From: Aleš Zelený <zeleny(dot)ales(at)gmail(dot)com>
To: Michael Paquier <michael(at)paquier(dot)xyz>
Cc: "pgsql-generallists(dot)postgresql(dot)org" <pgsql-general(at)lists(dot)postgresql(dot)org>
Subject: Re: PostgreSQL 14.4 ERROR: out of memory issues
Date: 2022-07-14 19:25:54
Message-ID: CAODqTUbZG+Fp-NfynbATfGf0y=xsi1XfwBCDQWgXWeAcVOFXZQ@mail.gmail.com
Views: Raw Message | Whole Thread | Download mbox | Resend email
Thread:
Lists: pgsql-general

st 13. 7. 2022 v 2:20 odesílatel Michael Paquier <michael(at)paquier(dot)xyz>
napsal:

> On Mon, Jul 11, 2022 at 10:50:23AM +0200, Aleš Zelený wrote:
> > So far, it has happened three times (during a single week) from the 14.3
> ->
> > 14.4 upgrade, before 14.4 we haven't suffered from such an issue.
> >
> > Questions:
> > 1) Can we safely downgrade from 14.4 to 14.3 by shutting down the
> instance
> > and reinstalling 14.3 PG packages (to prove, that the issue disappear)?
> > 2) What is the best way to diagnose what is the root cause?
>
> Hmm. 14.4 has nothing in its release notes that would point to a
> change in the vacuum or autovacuum's code paths:
> https://www.postgresql.org/docs/14/release-14-4.html#id-1.11.6.5.4
>
> There is nothing specific after a look at the changes as of, and I am
> not grabbing anything that would imply a change in memory context
> handling either:
> `git log --stat REL_14_3..REL_14_4`
> `git diff REL_14_3..REL_14_4 -- *.c`
>
> Saying that, you should be able to downgrade safely as there are no
> changes in WAL format or such that would break things.

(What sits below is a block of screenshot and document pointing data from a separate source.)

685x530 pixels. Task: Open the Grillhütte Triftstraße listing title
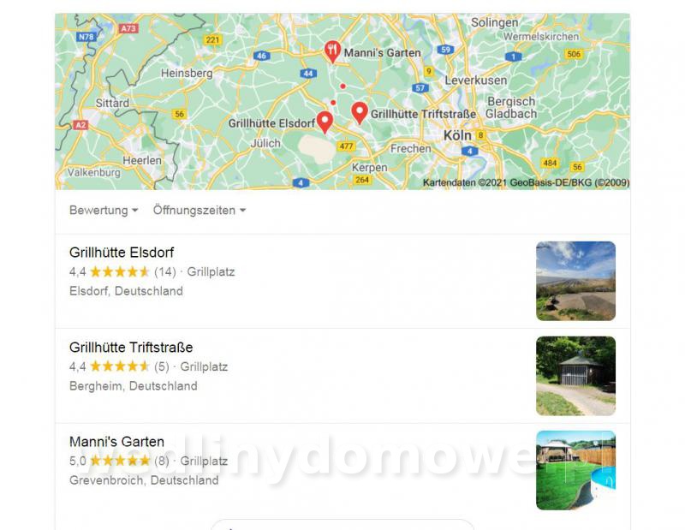tap(131, 348)
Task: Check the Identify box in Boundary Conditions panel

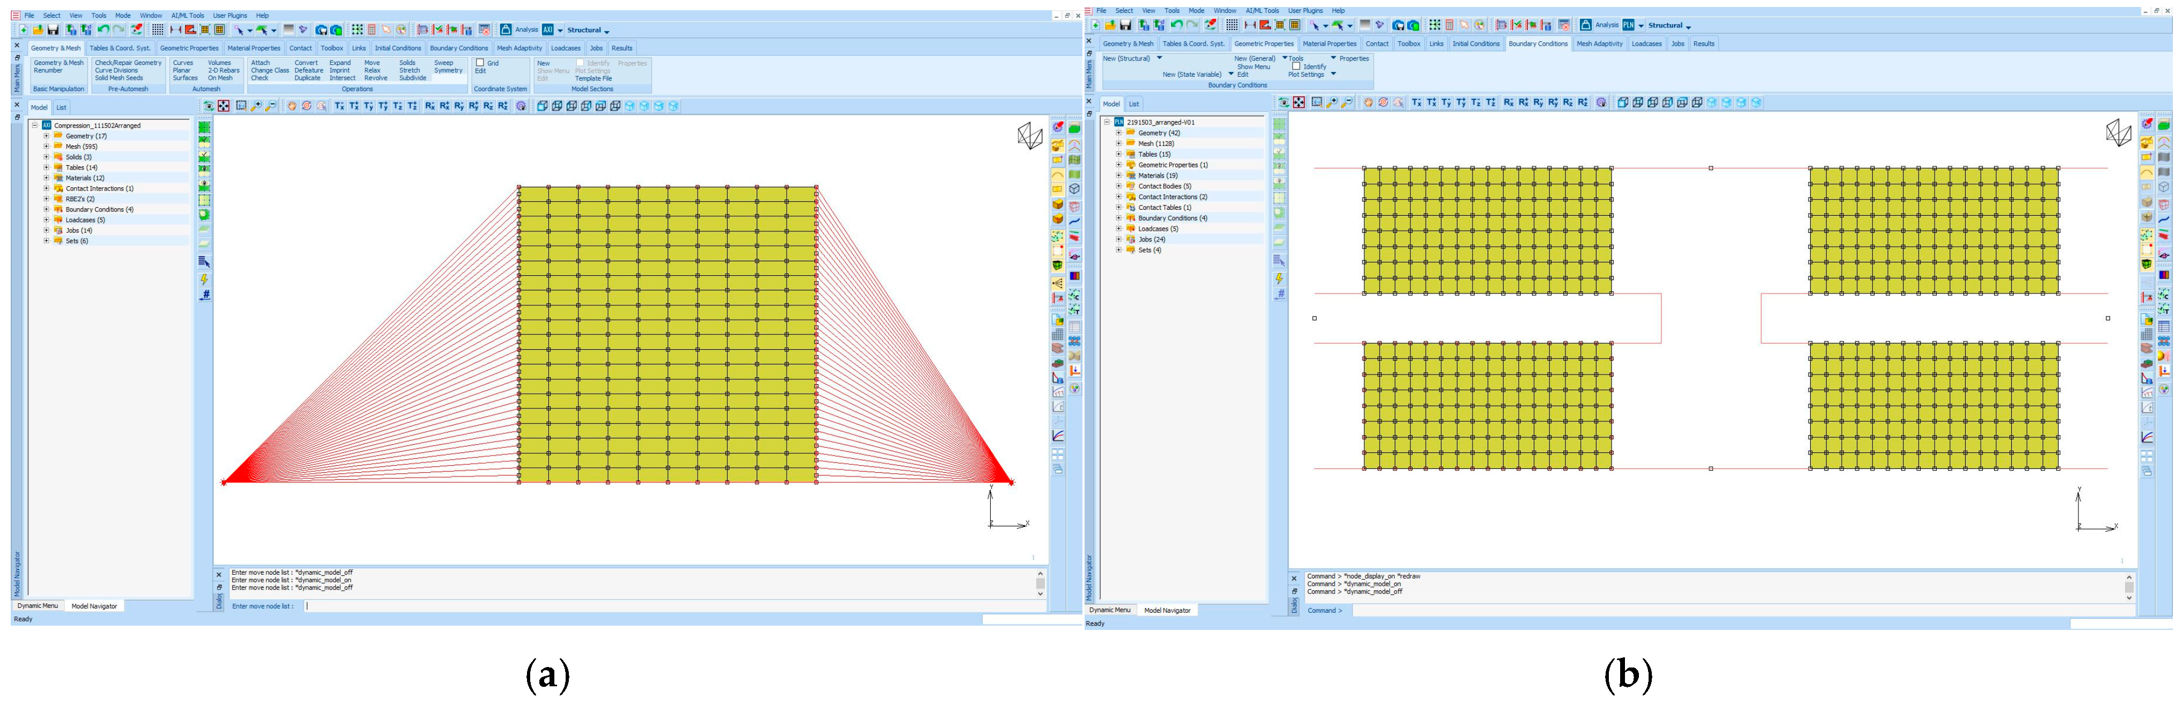Action: click(x=1296, y=66)
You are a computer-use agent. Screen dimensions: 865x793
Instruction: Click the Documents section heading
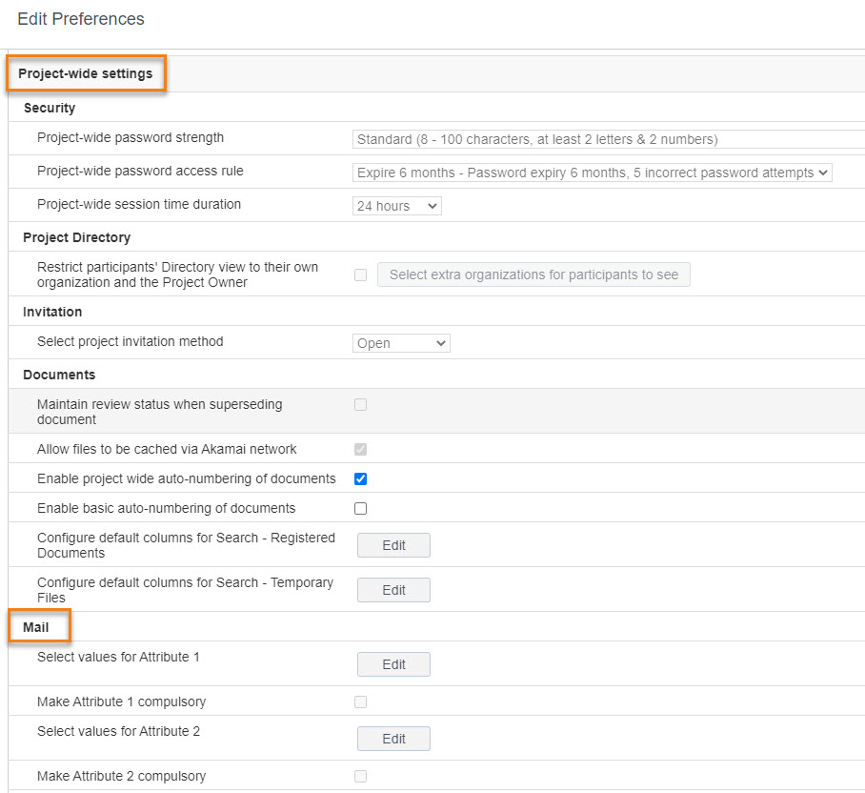[x=59, y=375]
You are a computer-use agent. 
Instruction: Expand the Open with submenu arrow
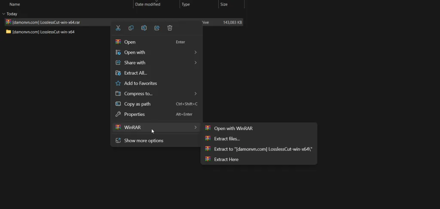[x=196, y=52]
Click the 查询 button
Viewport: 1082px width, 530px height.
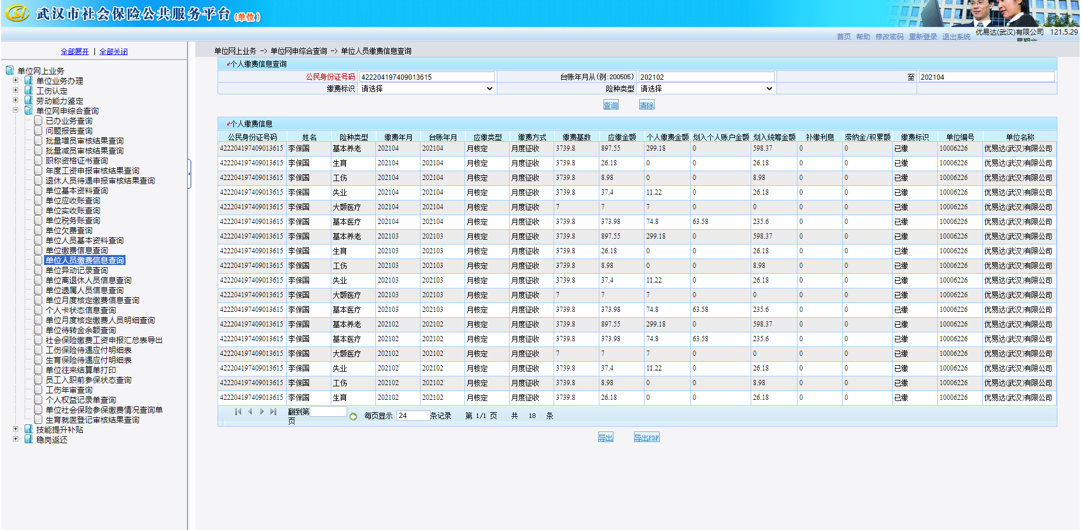610,105
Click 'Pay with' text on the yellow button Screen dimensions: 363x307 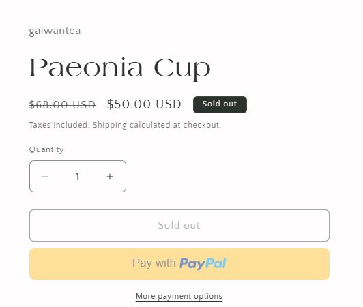(154, 263)
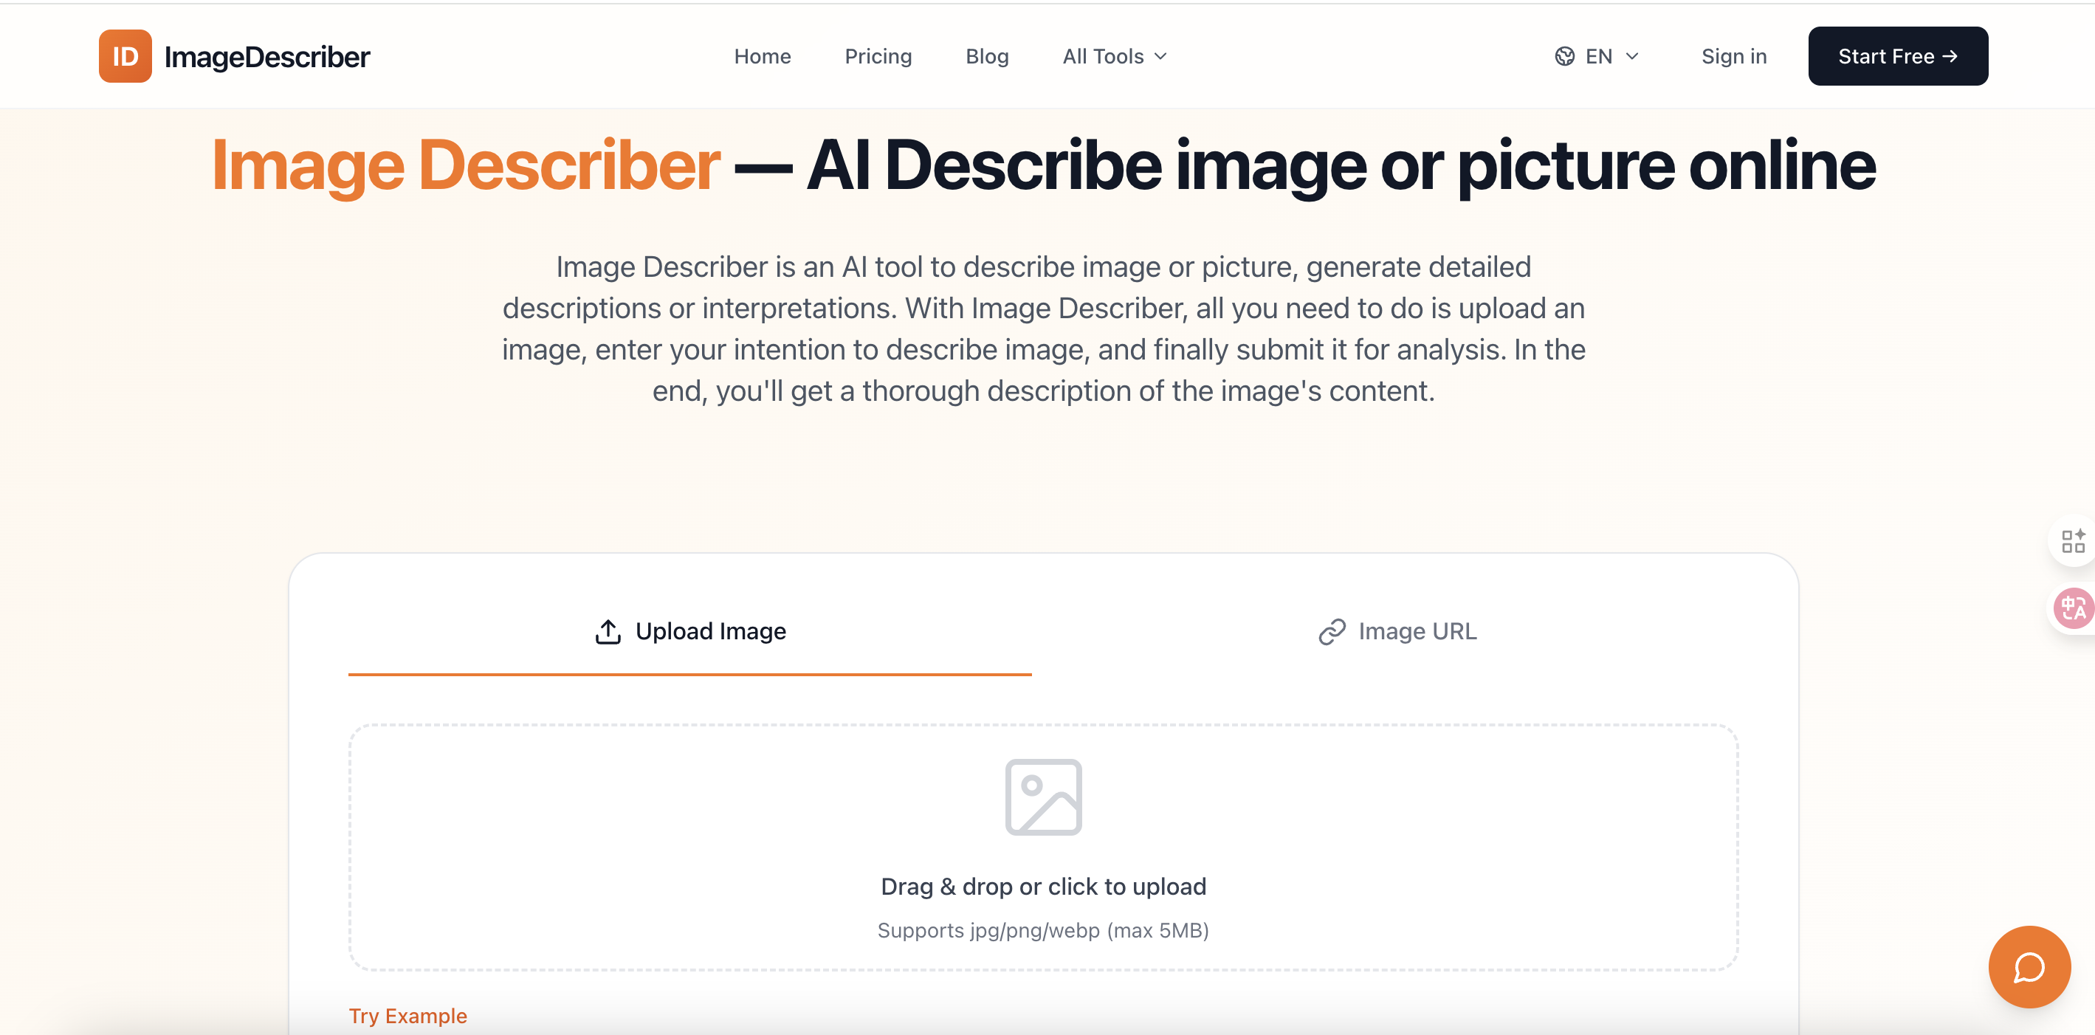Screen dimensions: 2095x1035
Task: Open the Pricing page
Action: [878, 56]
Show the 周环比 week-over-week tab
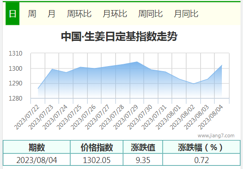The width and height of the screenshot is (243, 169). [79, 14]
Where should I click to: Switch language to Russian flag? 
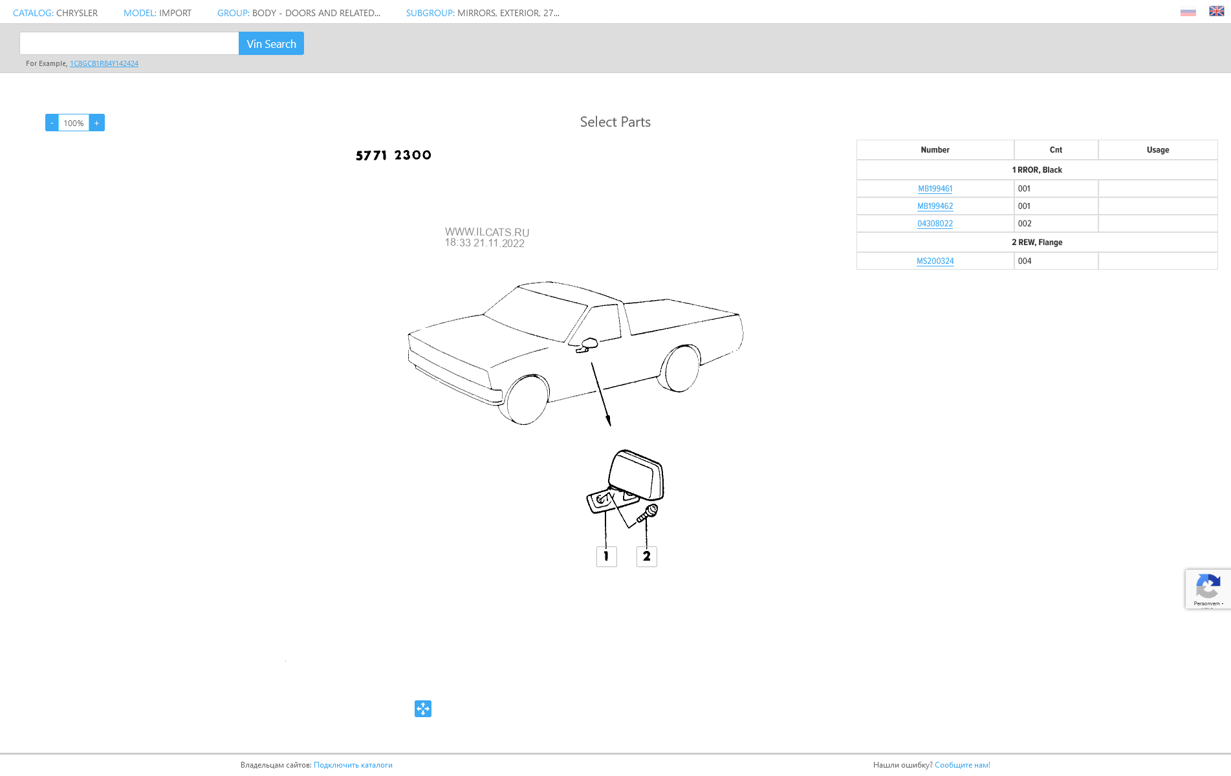coord(1188,12)
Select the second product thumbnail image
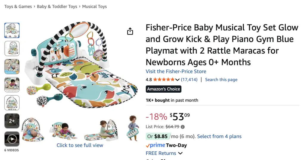 [12, 48]
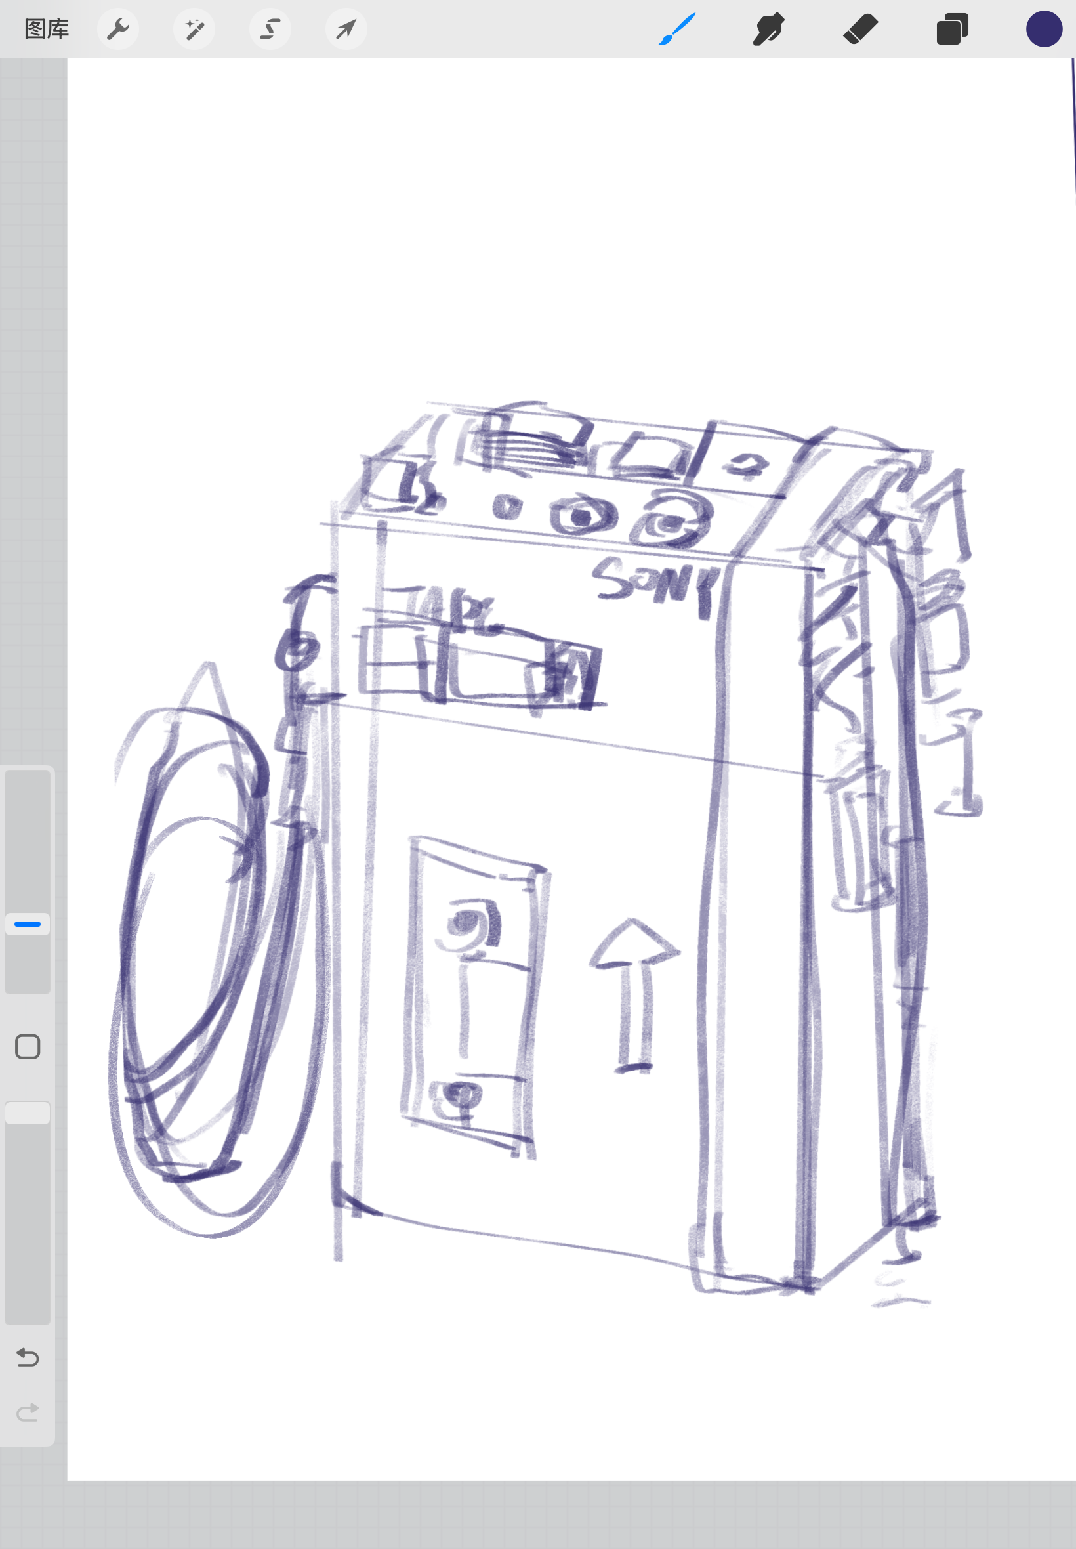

Saying that,
> the corruption issue caused by CONCURRENTLY is something you'd still
> have to face.
>
>
Thanks, good to know that, we can use it for a test case, since we already
hit the CONCURRENTLY bug on 14.3.

> 2022-07-02 14:48:07 CEST [3930]: [3-1] user=,db=,host=,app= ERROR: out of
> > memory
> > 2022-07-02 14:48:07 CEST [3930]: [4-1] user=,db=,host=,app= DETAIL:
> Failed
> > on request of size 152094068 in memory context "TopTransactionContext".
> > 2022-07-02 14:48:07 CEST [3930]: [5-1] user=,db=,host=,app= CONTEXT:
> > automatic vacuum of table "prematch.replication.tab_queue_tmp"
>
> This is the interesting part. Do you happen to use logical
> replication in a custom C++ plugin?
>

We are using logical replication to other instances (pg_output) and
decoderbufs
https://github.com/debezium/postgres-decoderbufs for other applications.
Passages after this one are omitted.